Unfortunately for its shareholders, in recent years the Telstra Corporation Ltd (ASX: TLS) share price has underperformed the ASX 200 by some distance.
This underperformance has continued so far this year with the Telstra share price up 2.1% compared to a 3% gain by the benchmark index.
But could things be different as the year goes on? While I think the odds are against Telstra being a market beater this year, there are some catalysts that could make this a reality.
Below I have summarised both a bullish and bearish case:
The bullish case.
Telstra's shares appear to be priced for underperformance already. At 13.5x estimated FY 2019 earnings and offering a trailing fully franked 7.5% dividend, it looks as though the market is already expecting a disappointing FY 2019 and a cut to its dividend. If Telstra performs better than expected and maintains its 22 cents per share dividend, then I wouldn't be surprised to see its shares rally higher.
Other potential catalysts for a share price rally include the ACCC approving the TPG Telecom Ltd (ASX: TPM) and Vodafone Australia merger and the Federal government writing down the value of the NBN. The latter could allow the NBN to lower its wholesale prices, leading to improved margins for Telstra.
The bearish case.
While I think that the market has priced in a dividend cut now, if the dividend cut is more severe than expected it could lead to its shares de-rating. As I mentioned here, both Citi and UBS expect a 16 cents per share dividend in FY 2019. If this were to occur then I wouldn't be surprised to see its shares pull back around 9-10% to $2.65 where they would then offer a 6% dividend yield.
Another potential risk is the ACCC decision on the TPG Telecom-Vodafone Australia merger.
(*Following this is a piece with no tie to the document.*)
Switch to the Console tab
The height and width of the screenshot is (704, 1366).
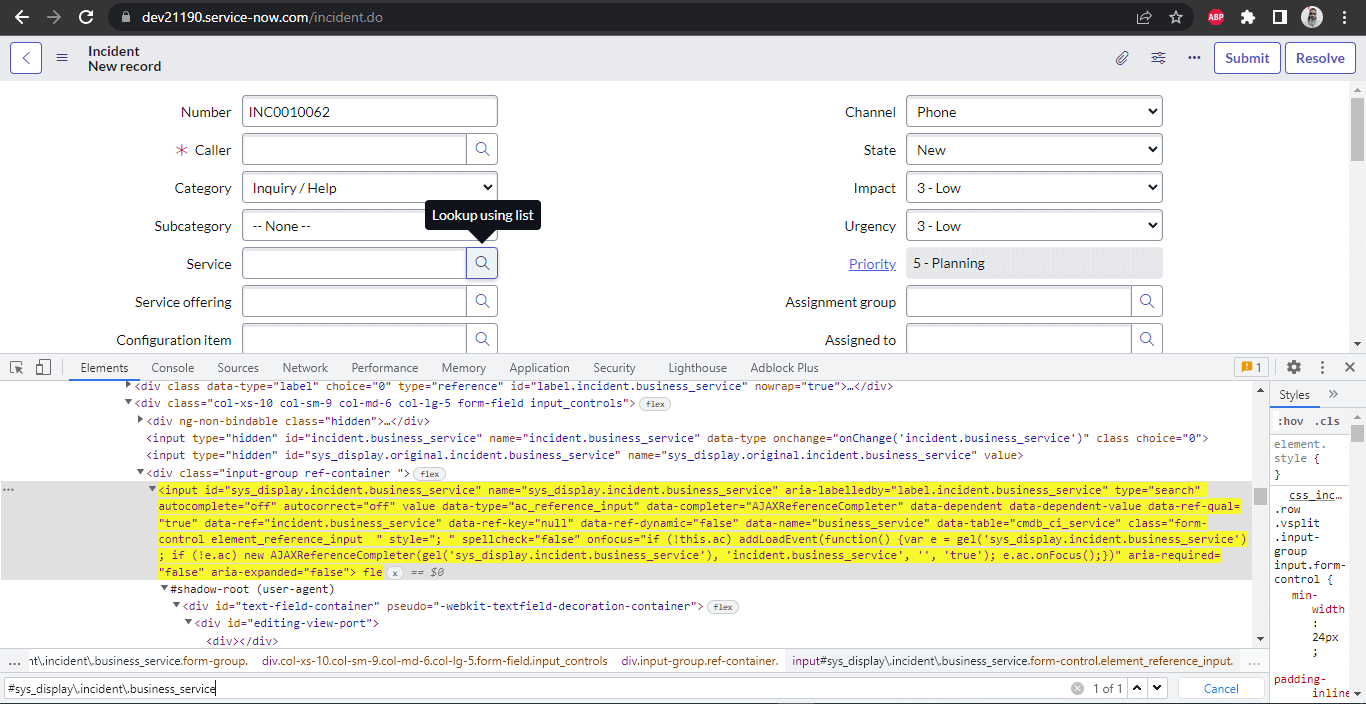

If this merger is denied then it could result in even more intense competition in the telco space and put more pressure on Telstra's margins.
What now?
Time will tell what happens, but at this stage I'm more of a bear than a bull and feel Telstra's shares are likely to underperform again in 2019.
In light of this, I would suggest income investors skip Telstra and consider bank shares such as Australia and New Zealand Banking Group (ASX: ANZ) or National Australia Bank Ltd (ASX: NAB).